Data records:

# # # # # # #

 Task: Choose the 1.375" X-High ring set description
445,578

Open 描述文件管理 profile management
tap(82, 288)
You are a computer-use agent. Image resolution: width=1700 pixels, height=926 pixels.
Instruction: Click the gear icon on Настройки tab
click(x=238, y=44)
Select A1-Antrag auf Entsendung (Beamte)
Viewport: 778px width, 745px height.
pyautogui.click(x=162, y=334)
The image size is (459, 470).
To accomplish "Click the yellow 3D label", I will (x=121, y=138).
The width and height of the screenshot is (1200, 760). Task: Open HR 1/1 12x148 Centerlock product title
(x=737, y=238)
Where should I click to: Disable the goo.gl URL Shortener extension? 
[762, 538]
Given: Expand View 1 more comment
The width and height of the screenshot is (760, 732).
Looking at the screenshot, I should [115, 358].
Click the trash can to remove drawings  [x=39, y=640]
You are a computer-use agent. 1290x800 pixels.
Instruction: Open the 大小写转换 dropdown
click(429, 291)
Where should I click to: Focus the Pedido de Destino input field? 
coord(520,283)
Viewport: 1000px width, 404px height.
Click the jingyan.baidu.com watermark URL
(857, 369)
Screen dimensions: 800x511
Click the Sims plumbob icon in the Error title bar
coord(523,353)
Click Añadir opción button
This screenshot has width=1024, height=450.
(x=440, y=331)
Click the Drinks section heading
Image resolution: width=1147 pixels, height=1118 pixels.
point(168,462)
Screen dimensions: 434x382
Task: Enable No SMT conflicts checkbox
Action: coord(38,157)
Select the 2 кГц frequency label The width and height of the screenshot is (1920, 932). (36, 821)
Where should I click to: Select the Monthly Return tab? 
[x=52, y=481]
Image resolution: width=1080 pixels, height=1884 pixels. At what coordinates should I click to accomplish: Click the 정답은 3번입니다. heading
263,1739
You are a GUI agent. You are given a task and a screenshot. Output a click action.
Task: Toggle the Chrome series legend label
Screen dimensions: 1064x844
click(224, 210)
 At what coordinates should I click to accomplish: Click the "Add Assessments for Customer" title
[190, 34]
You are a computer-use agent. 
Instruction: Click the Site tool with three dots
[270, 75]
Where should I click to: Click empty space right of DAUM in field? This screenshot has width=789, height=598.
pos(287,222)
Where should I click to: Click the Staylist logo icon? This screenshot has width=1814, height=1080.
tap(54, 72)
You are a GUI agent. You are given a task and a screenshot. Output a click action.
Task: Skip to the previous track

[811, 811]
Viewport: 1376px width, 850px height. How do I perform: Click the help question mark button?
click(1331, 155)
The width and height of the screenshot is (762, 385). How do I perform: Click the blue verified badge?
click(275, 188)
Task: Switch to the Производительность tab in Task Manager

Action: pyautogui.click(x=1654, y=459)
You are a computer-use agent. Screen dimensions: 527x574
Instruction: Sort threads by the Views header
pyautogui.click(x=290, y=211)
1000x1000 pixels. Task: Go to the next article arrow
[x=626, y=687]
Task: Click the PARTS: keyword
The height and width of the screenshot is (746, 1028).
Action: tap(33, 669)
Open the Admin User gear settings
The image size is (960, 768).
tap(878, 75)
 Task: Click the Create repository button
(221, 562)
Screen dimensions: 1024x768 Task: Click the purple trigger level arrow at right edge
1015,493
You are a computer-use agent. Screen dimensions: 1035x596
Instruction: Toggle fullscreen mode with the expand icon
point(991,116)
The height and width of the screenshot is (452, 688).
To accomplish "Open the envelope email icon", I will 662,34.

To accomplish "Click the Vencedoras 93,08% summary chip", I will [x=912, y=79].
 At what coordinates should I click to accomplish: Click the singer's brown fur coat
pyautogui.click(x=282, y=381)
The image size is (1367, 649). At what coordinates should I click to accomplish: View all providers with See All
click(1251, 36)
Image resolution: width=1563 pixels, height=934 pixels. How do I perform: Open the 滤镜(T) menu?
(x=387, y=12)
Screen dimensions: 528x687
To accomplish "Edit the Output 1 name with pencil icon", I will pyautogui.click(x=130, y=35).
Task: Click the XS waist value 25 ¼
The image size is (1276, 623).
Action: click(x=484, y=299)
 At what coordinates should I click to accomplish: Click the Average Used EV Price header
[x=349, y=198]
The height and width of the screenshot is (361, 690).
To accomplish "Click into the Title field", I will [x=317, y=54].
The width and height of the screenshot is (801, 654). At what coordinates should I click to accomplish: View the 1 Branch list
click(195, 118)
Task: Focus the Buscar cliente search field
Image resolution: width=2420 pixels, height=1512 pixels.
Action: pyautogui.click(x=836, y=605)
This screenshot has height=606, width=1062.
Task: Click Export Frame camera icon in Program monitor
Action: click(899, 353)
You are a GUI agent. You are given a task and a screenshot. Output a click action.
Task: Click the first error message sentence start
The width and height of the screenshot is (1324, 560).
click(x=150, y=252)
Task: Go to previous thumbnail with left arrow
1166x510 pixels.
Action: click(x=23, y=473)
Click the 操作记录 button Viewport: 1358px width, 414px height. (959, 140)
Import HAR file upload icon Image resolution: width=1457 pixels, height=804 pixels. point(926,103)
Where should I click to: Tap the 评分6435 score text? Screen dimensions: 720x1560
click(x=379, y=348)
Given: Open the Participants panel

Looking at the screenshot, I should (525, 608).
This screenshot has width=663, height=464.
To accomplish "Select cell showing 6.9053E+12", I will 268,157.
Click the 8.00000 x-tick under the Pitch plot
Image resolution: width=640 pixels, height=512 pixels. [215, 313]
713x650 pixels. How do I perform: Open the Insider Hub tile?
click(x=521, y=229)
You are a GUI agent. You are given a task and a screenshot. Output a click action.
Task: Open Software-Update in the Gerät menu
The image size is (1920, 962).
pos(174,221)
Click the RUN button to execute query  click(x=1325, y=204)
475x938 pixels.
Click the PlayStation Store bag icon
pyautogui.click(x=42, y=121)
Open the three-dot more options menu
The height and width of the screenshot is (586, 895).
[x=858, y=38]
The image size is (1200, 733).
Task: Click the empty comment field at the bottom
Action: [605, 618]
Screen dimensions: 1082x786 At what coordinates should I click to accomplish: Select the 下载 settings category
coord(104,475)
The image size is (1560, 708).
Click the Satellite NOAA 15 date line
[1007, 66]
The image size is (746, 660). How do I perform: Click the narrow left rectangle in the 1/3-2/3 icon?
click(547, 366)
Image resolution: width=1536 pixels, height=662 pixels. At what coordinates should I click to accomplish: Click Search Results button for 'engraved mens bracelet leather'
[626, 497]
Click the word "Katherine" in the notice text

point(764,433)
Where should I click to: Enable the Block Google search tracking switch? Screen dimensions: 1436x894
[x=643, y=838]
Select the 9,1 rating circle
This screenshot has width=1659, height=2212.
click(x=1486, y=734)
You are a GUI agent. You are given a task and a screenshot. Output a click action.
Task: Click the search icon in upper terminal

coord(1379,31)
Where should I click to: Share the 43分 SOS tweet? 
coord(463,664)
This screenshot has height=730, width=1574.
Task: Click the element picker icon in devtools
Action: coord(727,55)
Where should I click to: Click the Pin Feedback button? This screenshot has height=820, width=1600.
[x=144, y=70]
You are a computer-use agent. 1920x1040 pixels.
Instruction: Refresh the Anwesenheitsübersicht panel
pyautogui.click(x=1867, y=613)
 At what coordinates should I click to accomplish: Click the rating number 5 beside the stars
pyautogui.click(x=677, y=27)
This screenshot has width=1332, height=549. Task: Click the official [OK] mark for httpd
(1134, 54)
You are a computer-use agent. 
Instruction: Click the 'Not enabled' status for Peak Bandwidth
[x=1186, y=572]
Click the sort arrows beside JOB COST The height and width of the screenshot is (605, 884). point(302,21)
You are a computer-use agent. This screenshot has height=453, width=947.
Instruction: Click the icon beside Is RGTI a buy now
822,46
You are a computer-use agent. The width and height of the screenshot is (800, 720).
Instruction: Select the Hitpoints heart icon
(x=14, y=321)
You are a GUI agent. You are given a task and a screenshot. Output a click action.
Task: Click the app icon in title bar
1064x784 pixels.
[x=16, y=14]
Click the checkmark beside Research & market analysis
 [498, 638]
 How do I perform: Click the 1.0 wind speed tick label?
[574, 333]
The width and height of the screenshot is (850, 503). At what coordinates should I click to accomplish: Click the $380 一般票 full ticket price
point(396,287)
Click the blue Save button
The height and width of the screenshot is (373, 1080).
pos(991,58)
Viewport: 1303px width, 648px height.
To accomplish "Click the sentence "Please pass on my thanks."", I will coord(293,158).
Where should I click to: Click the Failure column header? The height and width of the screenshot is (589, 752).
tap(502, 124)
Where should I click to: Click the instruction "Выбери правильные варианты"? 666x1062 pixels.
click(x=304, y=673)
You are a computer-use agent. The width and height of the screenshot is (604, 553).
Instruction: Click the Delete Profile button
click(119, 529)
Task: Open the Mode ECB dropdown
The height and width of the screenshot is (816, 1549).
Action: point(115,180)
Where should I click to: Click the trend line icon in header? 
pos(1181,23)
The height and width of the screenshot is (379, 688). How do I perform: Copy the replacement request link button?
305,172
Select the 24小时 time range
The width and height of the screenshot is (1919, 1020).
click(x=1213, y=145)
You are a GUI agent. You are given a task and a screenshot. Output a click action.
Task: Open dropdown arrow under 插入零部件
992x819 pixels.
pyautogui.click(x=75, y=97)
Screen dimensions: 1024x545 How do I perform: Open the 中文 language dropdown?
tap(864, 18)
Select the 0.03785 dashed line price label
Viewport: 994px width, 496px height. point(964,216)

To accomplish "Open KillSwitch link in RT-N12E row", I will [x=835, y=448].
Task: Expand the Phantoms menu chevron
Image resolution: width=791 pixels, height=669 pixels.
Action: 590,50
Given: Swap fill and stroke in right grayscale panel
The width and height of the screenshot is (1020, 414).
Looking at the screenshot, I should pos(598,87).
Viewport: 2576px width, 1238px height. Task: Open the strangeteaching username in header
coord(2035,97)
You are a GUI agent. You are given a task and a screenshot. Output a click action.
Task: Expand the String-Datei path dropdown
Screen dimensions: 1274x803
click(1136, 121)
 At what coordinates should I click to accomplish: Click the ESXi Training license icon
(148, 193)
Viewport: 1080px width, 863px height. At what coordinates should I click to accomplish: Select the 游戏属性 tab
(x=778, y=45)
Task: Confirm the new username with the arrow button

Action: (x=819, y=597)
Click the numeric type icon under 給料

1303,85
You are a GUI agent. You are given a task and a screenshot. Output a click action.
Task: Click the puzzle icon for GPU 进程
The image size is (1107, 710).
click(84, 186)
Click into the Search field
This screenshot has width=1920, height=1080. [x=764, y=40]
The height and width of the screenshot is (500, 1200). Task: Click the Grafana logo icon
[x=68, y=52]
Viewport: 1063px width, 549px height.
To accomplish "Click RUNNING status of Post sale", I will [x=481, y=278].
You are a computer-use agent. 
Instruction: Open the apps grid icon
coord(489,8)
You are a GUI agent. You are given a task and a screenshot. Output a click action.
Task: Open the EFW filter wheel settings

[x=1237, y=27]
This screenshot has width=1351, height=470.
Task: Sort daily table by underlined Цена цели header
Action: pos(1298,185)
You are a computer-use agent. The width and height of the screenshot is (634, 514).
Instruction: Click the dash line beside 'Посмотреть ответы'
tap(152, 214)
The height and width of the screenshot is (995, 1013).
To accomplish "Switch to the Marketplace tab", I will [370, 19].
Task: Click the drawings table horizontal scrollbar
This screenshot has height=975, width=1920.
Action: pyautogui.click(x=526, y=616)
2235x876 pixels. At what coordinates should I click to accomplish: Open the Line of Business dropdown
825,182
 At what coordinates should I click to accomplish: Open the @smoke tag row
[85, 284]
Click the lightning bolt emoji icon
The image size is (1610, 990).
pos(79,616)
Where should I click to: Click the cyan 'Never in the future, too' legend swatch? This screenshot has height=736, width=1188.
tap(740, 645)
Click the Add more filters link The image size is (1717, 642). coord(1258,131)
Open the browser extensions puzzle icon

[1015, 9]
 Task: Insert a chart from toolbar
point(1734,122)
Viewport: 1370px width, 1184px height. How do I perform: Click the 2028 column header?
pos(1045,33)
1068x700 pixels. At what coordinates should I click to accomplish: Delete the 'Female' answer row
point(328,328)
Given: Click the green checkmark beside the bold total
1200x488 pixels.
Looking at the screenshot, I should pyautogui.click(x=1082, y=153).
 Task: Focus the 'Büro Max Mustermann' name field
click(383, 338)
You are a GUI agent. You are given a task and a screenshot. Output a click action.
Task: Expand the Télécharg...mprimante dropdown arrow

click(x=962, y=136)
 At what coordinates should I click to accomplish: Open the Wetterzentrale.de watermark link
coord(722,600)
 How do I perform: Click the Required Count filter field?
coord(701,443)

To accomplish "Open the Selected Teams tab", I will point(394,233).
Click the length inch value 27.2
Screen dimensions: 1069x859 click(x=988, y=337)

# # # # # # #

• How to complete this task
Search the entries for the word "more" and copy every line that holds it.

• Task answer
Given: Expand View 1 more comment
Open the three-dot more options menu
Click the Add more filters link The image size is (1717, 642). coord(1258,131)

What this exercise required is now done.